さらに嬉しいことに夕食で珍しいものが出た。
「おしゃかなだぁ!」
湖で取れる新鮮なお魚。塩漬けや干物ではない獲りたて煮立てほやほやであった。
「むぎゅむぎゅ」
「お嬢様が焼き魚を好むだなんて知りませんでしたっ」
「オルビリアではめったに食べられませんでしたネ」
実のところ、煮魚はそんなに好きではない。しかし旅でいつもと違うものが食べられるのは嬉しいものだ。
サビちゃんも煮魚を慣れないフォークでつつきながら食べて首を傾げている。味付けが濃すぎるらしい。
「明日は塩焼きが食べたい」
「そ、そんなものでよろしいのですか? ご希望でしたら用意いたしますが……」
町長さんは恐縮してしまった。
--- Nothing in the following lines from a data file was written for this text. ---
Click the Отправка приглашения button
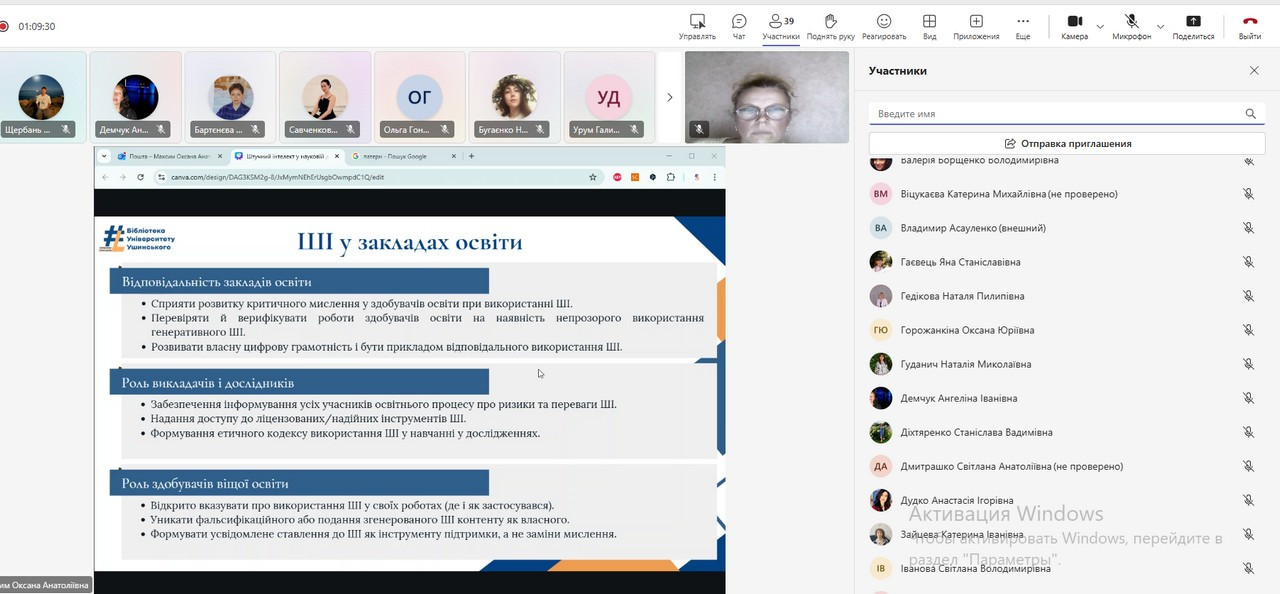 click(x=1067, y=143)
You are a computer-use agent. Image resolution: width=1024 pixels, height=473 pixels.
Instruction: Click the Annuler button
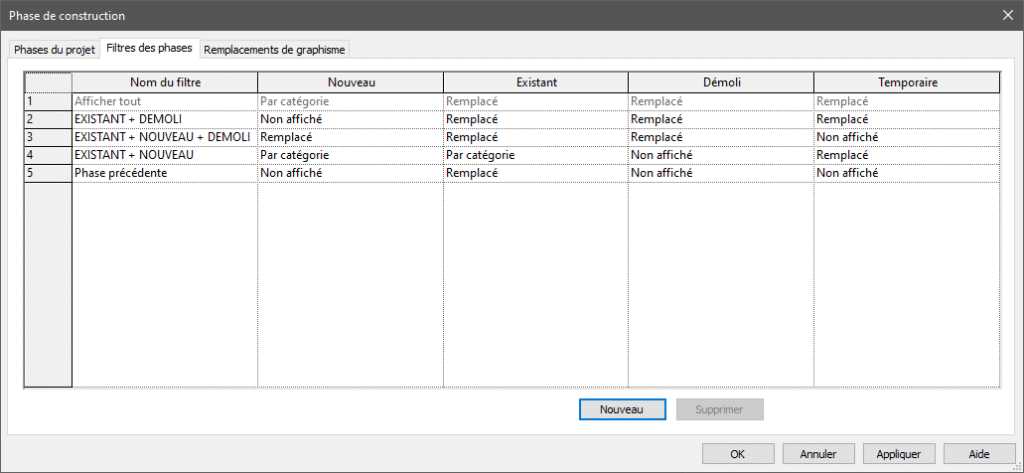pos(818,453)

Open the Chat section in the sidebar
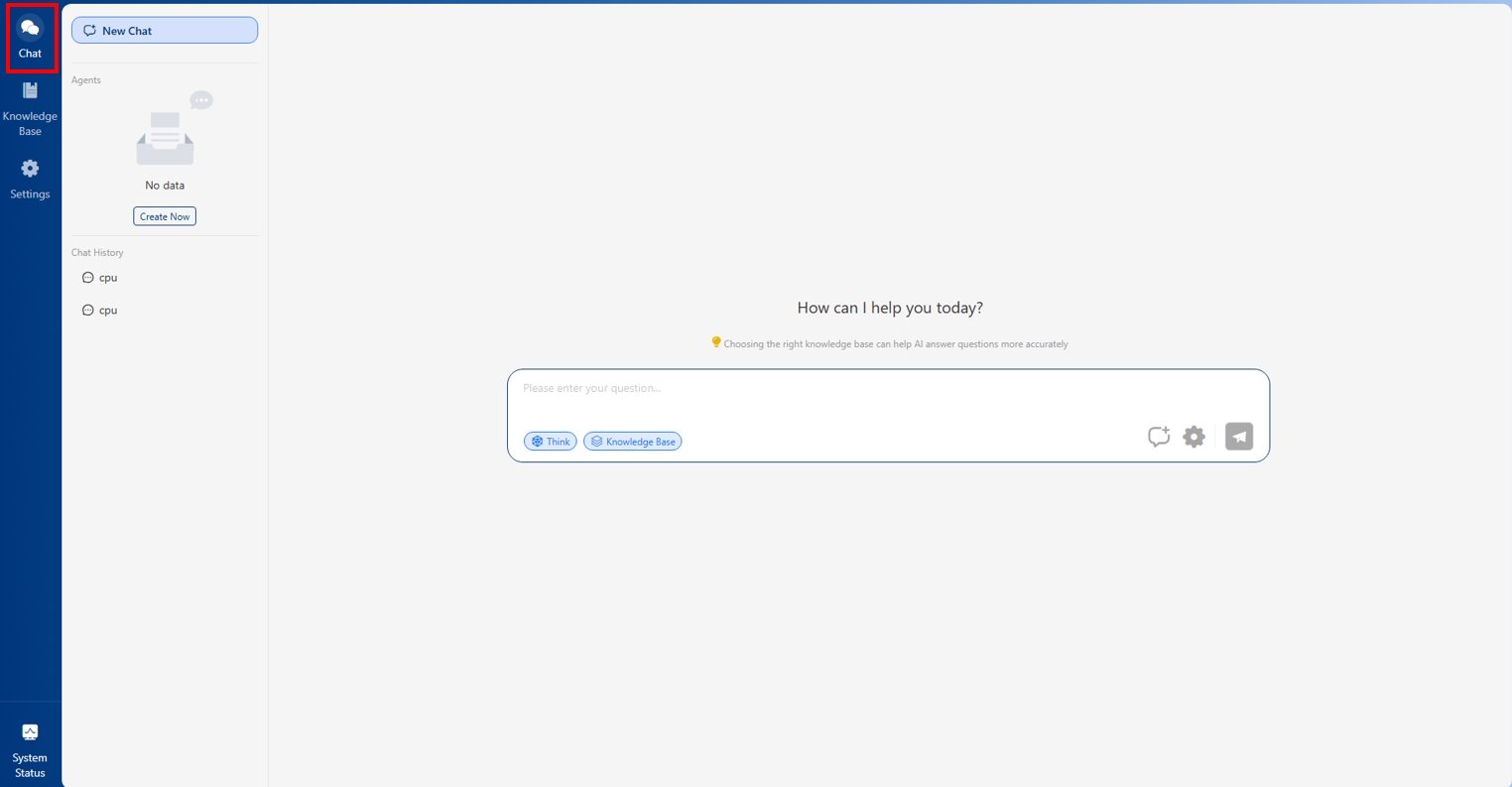click(30, 38)
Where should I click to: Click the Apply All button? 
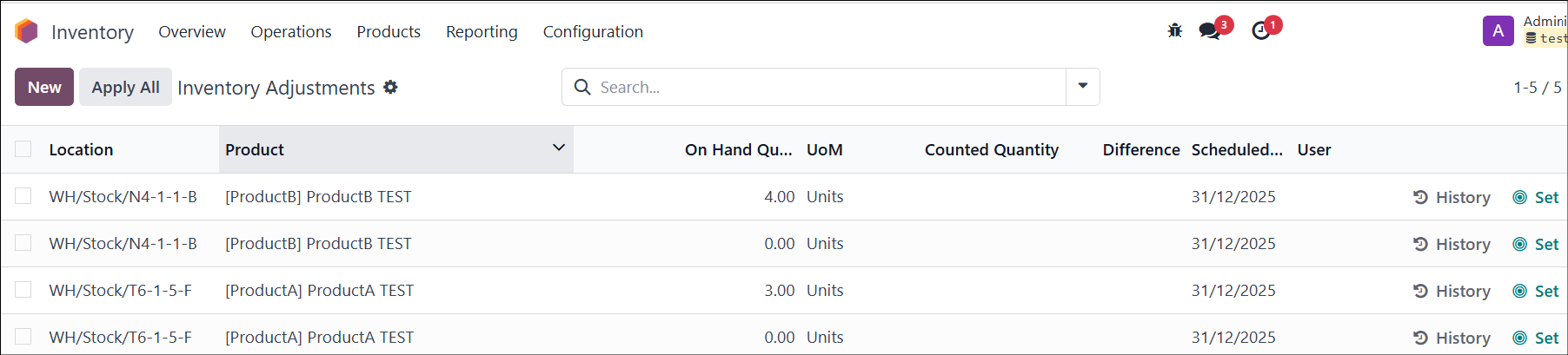click(125, 87)
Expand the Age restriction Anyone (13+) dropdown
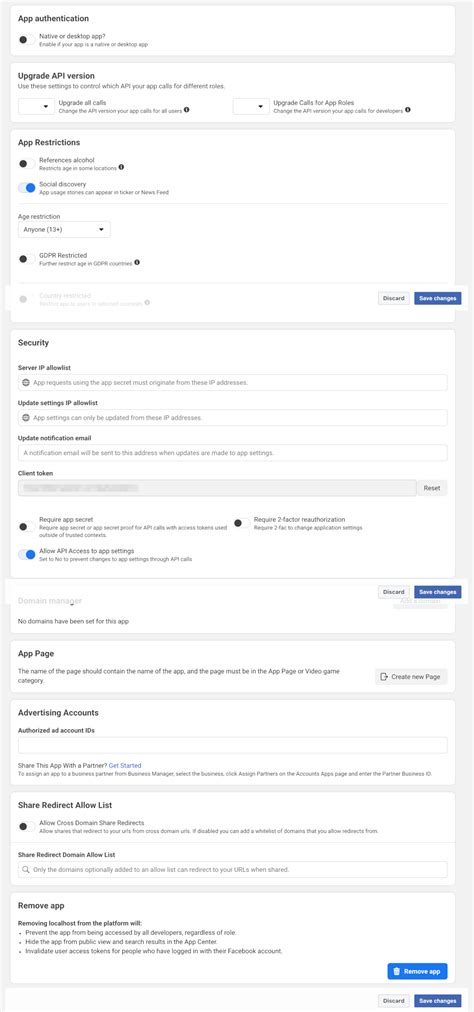Image resolution: width=474 pixels, height=1012 pixels. (64, 229)
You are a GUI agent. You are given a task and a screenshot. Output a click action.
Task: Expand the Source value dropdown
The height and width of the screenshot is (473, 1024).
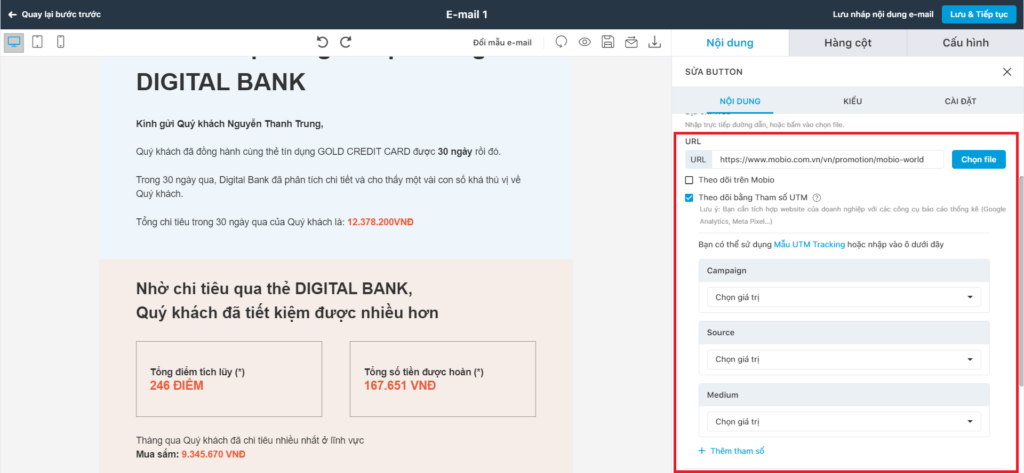(843, 359)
しかし新鮮な魚といったらやはり塩焼きだと思う。淡水魚なのでもちろん刺し身とは言わない。
さて、町長さんの話は精霊姫の四本角大山羊退治の話を切り出した。そういえばあの時は二匹同時に現れて、一匹は南の国境沿いに逃げたという話だったか。どうやらこの湖の近くにも現れたようだ。
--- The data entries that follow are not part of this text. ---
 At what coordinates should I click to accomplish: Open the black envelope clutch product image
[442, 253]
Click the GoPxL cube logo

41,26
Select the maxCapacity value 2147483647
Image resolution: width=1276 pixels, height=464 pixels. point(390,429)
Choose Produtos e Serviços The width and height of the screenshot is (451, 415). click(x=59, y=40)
町長さんは私の魔法が凄い天才賢い偉いと褒め称える。えへへ。
散々持ち上げた後に繰り出した話題は、湖に首の長い魔物が顔を覗かせるという話であった。
ネッシー……いや、ホッチー……?
そいつが漁業の邪魔をして困っているんです、と。
ふむ。ふむ?
あれ? これいま私の前に選択肢が出てる? クエストが発生してる?
【魔物退治の町長の依頼を受ける】
【依頼を断って先を急ぐ】
【そんなことよりおしっこいきたい】
選択肢を幻視した。もちろん一択である。
「お花を摘みに行ってきにゅにゅ」
「お、お花でございますか?」
「おトイレだそうでス」
中座しつれい。おほほほほ。私はルアに運ばれていった。
ふう。
凹んだ球体にタッチして、水をざばあと流す。すっきりんこ。
で、だ。
私が食堂に戻ると、町長が執事に耳打ちをされていた。
「間違いないか?」
執事の頷きのあと、町長は私の姿を確認して微笑んだ。
ふむ。勝手にイベントが進んでいるな?
「ちょうど良い時に戻られましたな精霊姫さま。湖の魔物を見に行きませぬか?」
ま、まあ見に行くだけならいいけど……。
湖面の上に夕日に照らされぬるぬるしている魔物の頭がにょっきり生えていた。ちんぽやん。
「ほら! あいつです!」
ぬぼーとした表情でホッチーはぬるーと泳いでいた。凶暴そうに見えないし放って置いていいんじゃないかな……。
「ボートに乗って退治に行きましょう!」
いやそれは無理だ。さきほど食べた煮魚が魚の餌になるぞ。
すでにやる気消沈ちんになっている私の目に突然飛び込んできたのは雷光。目がぁ! そしてどがぁんという衝撃音。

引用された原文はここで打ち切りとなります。